---------- PROVIDED RECORDS ----------

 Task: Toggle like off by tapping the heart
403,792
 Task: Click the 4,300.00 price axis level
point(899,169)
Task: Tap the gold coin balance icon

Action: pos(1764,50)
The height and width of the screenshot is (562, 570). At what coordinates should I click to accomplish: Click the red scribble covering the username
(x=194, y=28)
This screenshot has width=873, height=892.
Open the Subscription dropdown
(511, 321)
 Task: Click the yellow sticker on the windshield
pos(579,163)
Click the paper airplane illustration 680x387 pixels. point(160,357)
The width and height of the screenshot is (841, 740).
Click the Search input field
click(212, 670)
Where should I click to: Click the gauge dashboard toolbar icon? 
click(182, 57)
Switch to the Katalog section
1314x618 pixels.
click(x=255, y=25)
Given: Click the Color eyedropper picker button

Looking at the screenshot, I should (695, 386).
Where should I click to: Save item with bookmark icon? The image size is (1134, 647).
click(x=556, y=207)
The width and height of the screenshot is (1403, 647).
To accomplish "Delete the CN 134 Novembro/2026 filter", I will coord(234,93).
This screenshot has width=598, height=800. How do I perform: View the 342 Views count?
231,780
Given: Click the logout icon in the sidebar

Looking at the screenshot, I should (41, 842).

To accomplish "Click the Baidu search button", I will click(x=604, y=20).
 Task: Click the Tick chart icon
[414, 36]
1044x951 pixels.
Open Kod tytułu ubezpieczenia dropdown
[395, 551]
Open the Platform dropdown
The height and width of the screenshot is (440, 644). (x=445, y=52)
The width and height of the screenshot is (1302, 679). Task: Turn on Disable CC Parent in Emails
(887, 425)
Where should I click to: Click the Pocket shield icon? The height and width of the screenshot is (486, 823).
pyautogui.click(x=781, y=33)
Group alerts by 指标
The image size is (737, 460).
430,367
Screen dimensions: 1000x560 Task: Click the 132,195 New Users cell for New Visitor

----------

Taking the listing above, write all of it out exactly.

→ **ANSWER TO THE PROBLEM**:
 Task: Toggle like off by tapping the heart
403,792
 Task: Click the 4,300.00 price axis level
point(899,169)
Task: Tap the gold coin balance icon

Action: pos(1764,50)
The height and width of the screenshot is (562, 570). At what coordinates should I click to accomplish: Click the red scribble covering the username
(x=194, y=28)
This screenshot has width=873, height=892.
Open the Subscription dropdown
(511, 321)
 Task: Click the yellow sticker on the windshield
pos(579,163)
Click the paper airplane illustration 680x387 pixels. point(160,357)
The width and height of the screenshot is (841, 740).
Click the Search input field
click(212, 670)
Where should I click to: Click the gauge dashboard toolbar icon? 
click(182, 57)
Switch to the Katalog section
1314x618 pixels.
click(x=255, y=25)
Given: Click the Color eyedropper picker button

Looking at the screenshot, I should (695, 386).
Where should I click to: Save item with bookmark icon? The image size is (1134, 647).
click(x=556, y=207)
The width and height of the screenshot is (1403, 647).
To accomplish "Delete the CN 134 Novembro/2026 filter", I will coord(234,93).
This screenshot has width=598, height=800. How do I perform: View the 342 Views count?
231,780
Given: Click the logout icon in the sidebar

Looking at the screenshot, I should (41, 842).

To accomplish "Click the Baidu search button", I will click(x=604, y=20).
 Task: Click the Tick chart icon
[414, 36]
1044x951 pixels.
Open Kod tytułu ubezpieczenia dropdown
[395, 551]
Open the Platform dropdown
The height and width of the screenshot is (440, 644). (x=445, y=52)
The width and height of the screenshot is (1302, 679). Task: Turn on Disable CC Parent in Emails
(887, 425)
Where should I click to: Click the Pocket shield icon? The height and width of the screenshot is (486, 823).
pyautogui.click(x=781, y=33)
Group alerts by 指标
The image size is (737, 460).
430,367
Screen dimensions: 1000x560 Task: Click the 132,195 New Users cell for New Visitor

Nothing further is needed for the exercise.